[Stored data entries]
━━━

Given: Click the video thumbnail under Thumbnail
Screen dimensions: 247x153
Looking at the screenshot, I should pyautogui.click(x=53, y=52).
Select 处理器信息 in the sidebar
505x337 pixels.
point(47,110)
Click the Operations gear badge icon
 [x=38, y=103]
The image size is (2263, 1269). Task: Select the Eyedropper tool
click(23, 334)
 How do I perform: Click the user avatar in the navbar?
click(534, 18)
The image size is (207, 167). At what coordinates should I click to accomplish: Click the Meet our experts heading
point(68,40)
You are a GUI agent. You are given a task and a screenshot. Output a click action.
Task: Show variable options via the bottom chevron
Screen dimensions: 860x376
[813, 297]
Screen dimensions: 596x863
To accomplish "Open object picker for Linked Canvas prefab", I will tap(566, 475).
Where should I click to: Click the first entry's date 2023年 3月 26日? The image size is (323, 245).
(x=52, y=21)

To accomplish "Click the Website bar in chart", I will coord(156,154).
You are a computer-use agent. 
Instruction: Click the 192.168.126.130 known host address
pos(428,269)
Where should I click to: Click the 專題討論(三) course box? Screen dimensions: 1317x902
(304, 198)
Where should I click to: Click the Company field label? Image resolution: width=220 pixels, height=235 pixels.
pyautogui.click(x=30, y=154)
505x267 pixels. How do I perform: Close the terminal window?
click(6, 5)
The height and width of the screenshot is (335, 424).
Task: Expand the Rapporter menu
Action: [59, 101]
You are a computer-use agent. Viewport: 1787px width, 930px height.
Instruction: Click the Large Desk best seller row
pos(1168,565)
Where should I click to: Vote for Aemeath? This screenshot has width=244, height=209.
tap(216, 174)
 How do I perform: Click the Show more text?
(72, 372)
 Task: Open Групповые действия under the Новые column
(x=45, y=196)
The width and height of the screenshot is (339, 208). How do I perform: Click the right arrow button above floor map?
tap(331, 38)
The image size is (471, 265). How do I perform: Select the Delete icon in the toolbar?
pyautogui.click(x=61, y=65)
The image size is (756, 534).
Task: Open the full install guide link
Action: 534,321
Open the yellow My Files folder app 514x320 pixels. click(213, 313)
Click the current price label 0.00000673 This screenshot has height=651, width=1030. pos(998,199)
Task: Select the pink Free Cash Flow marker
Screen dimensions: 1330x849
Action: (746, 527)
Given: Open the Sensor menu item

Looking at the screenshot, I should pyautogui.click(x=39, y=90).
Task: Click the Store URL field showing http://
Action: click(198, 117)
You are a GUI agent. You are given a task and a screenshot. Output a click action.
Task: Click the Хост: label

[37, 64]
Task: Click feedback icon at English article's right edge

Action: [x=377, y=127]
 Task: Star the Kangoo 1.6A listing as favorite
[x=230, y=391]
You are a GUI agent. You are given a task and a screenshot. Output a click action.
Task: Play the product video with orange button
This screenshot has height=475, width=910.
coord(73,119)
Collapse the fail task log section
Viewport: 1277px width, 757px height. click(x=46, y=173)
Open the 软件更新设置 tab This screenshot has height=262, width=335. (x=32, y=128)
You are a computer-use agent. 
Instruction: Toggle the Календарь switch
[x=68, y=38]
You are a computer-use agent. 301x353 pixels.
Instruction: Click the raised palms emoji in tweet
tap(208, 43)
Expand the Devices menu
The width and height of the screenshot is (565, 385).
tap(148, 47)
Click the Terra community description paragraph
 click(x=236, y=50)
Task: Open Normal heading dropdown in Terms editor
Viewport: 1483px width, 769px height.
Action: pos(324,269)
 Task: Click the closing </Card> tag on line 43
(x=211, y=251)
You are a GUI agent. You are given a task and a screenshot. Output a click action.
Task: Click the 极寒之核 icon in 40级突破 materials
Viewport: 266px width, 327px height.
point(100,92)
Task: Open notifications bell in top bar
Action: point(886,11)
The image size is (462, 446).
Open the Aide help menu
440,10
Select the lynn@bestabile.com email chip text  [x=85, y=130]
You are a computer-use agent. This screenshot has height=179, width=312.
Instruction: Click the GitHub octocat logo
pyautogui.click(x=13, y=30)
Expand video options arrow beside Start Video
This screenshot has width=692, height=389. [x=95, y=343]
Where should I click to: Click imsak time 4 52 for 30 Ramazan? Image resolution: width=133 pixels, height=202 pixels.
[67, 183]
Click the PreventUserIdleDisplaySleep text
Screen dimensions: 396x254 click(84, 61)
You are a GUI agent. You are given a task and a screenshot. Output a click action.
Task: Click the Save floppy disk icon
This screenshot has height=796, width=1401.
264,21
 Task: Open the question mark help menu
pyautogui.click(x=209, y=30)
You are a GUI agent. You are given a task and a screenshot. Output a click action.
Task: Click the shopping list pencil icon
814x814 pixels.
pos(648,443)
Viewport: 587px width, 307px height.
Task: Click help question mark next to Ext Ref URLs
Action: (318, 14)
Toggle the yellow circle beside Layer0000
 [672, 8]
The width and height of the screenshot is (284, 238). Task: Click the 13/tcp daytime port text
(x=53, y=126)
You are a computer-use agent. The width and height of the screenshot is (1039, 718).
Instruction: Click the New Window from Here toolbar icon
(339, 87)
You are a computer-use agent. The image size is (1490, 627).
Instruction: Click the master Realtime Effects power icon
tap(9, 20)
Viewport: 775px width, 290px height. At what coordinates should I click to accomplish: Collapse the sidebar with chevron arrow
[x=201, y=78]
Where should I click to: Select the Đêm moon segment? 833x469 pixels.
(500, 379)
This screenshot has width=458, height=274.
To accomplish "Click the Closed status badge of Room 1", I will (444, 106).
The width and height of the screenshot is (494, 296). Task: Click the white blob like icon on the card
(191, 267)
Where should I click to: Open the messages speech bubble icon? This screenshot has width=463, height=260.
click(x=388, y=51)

━━━

**Task instructions**
Every entry above should be returned exactly as written.

**Answer to this task**
Given: Click the video thumbnail under Thumbnail
Screen dimensions: 247x153
Looking at the screenshot, I should pyautogui.click(x=53, y=52).
Select 处理器信息 in the sidebar
505x337 pixels.
point(47,110)
Click the Operations gear badge icon
 [x=38, y=103]
The image size is (2263, 1269). Task: Select the Eyedropper tool
click(23, 334)
 How do I perform: Click the user avatar in the navbar?
click(534, 18)
The image size is (207, 167). At what coordinates should I click to accomplish: Click the Meet our experts heading
point(68,40)
You are a GUI agent. You are given a task and a screenshot. Output a click action.
Task: Show variable options via the bottom chevron
Screen dimensions: 860x376
[813, 297]
Screen dimensions: 596x863
To accomplish "Open object picker for Linked Canvas prefab", I will tap(566, 475).
Where should I click to: Click the first entry's date 2023年 3月 26日? The image size is (323, 245).
(x=52, y=21)

To accomplish "Click the Website bar in chart", I will coord(156,154).
You are a computer-use agent. 
Instruction: Click the 192.168.126.130 known host address
pos(428,269)
Where should I click to: Click the 專題討論(三) course box? Screen dimensions: 1317x902
(304, 198)
Where should I click to: Click the Company field label? Image resolution: width=220 pixels, height=235 pixels.
pyautogui.click(x=30, y=154)
505x267 pixels. How do I perform: Close the terminal window?
click(6, 5)
The height and width of the screenshot is (335, 424).
Task: Expand the Rapporter menu
Action: [59, 101]
You are a computer-use agent. Viewport: 1787px width, 930px height.
Instruction: Click the Large Desk best seller row
pos(1168,565)
Where should I click to: Vote for Aemeath? This screenshot has width=244, height=209.
tap(216, 174)
 How do I perform: Click the Show more text?
(72, 372)
 Task: Open Групповые действия under the Новые column
(x=45, y=196)
The width and height of the screenshot is (339, 208). How do I perform: Click the right arrow button above floor map?
tap(331, 38)
The image size is (471, 265). How do I perform: Select the Delete icon in the toolbar?
pyautogui.click(x=61, y=65)
The image size is (756, 534).
Task: Open the full install guide link
Action: 534,321
Open the yellow My Files folder app 514x320 pixels. click(213, 313)
Click the current price label 0.00000673 This screenshot has height=651, width=1030. pos(998,199)
Task: Select the pink Free Cash Flow marker
Screen dimensions: 1330x849
Action: (746, 527)
Given: Open the Sensor menu item

Looking at the screenshot, I should pyautogui.click(x=39, y=90).
Task: Click the Store URL field showing http://
Action: click(198, 117)
You are a GUI agent. You are given a task and a screenshot. Output a click action.
Task: Click the Хост: label

[37, 64]
Task: Click feedback icon at English article's right edge

Action: [x=377, y=127]
 Task: Star the Kangoo 1.6A listing as favorite
[x=230, y=391]
You are a GUI agent. You are given a task and a screenshot. Output a click action.
Task: Play the product video with orange button
This screenshot has height=475, width=910.
coord(73,119)
Collapse the fail task log section
Viewport: 1277px width, 757px height. click(x=46, y=173)
Open the 软件更新设置 tab This screenshot has height=262, width=335. (x=32, y=128)
You are a computer-use agent. 
Instruction: Toggle the Календарь switch
[x=68, y=38]
You are a computer-use agent. 301x353 pixels.
Instruction: Click the raised palms emoji in tweet
tap(208, 43)
Expand the Devices menu
The width and height of the screenshot is (565, 385).
tap(148, 47)
Click the Terra community description paragraph
 click(x=236, y=50)
Task: Open Normal heading dropdown in Terms editor
Viewport: 1483px width, 769px height.
Action: pos(324,269)
 Task: Click the closing </Card> tag on line 43
(x=211, y=251)
You are a GUI agent. You are given a task and a screenshot. Output a click action.
Task: Click the 极寒之核 icon in 40级突破 materials
Viewport: 266px width, 327px height.
point(100,92)
Task: Open notifications bell in top bar
Action: point(886,11)
The image size is (462, 446).
Open the Aide help menu
440,10
Select the lynn@bestabile.com email chip text  [x=85, y=130]
You are a computer-use agent. This screenshot has height=179, width=312.
Instruction: Click the GitHub octocat logo
pyautogui.click(x=13, y=30)
Expand video options arrow beside Start Video
This screenshot has width=692, height=389. [x=95, y=343]
Where should I click to: Click imsak time 4 52 for 30 Ramazan? Image resolution: width=133 pixels, height=202 pixels.
[67, 183]
Click the PreventUserIdleDisplaySleep text
Screen dimensions: 396x254 click(84, 61)
You are a GUI agent. You are given a task and a screenshot. Output a click action.
Task: Click the Save floppy disk icon
This screenshot has height=796, width=1401.
264,21
 Task: Open the question mark help menu
pyautogui.click(x=209, y=30)
You are a GUI agent. You are given a task and a screenshot. Output a click action.
Task: Click the shopping list pencil icon
814x814 pixels.
pos(648,443)
Viewport: 587px width, 307px height.
Task: Click help question mark next to Ext Ref URLs
Action: (318, 14)
Toggle the yellow circle beside Layer0000
 [672, 8]
The width and height of the screenshot is (284, 238). Task: Click the 13/tcp daytime port text
(x=53, y=126)
You are a computer-use agent. The width and height of the screenshot is (1039, 718).
Instruction: Click the New Window from Here toolbar icon
(339, 87)
You are a computer-use agent. The image size is (1490, 627).
Instruction: Click the master Realtime Effects power icon
tap(9, 20)
Viewport: 775px width, 290px height. At what coordinates should I click to accomplish: Collapse the sidebar with chevron arrow
[x=201, y=78]
Where should I click to: Select the Đêm moon segment? 833x469 pixels.
(500, 379)
This screenshot has width=458, height=274.
To accomplish "Click the Closed status badge of Room 1", I will (444, 106).
The width and height of the screenshot is (494, 296). Task: Click the white blob like icon on the card
(191, 267)
Where should I click to: Open the messages speech bubble icon? This screenshot has width=463, height=260.
click(x=388, y=51)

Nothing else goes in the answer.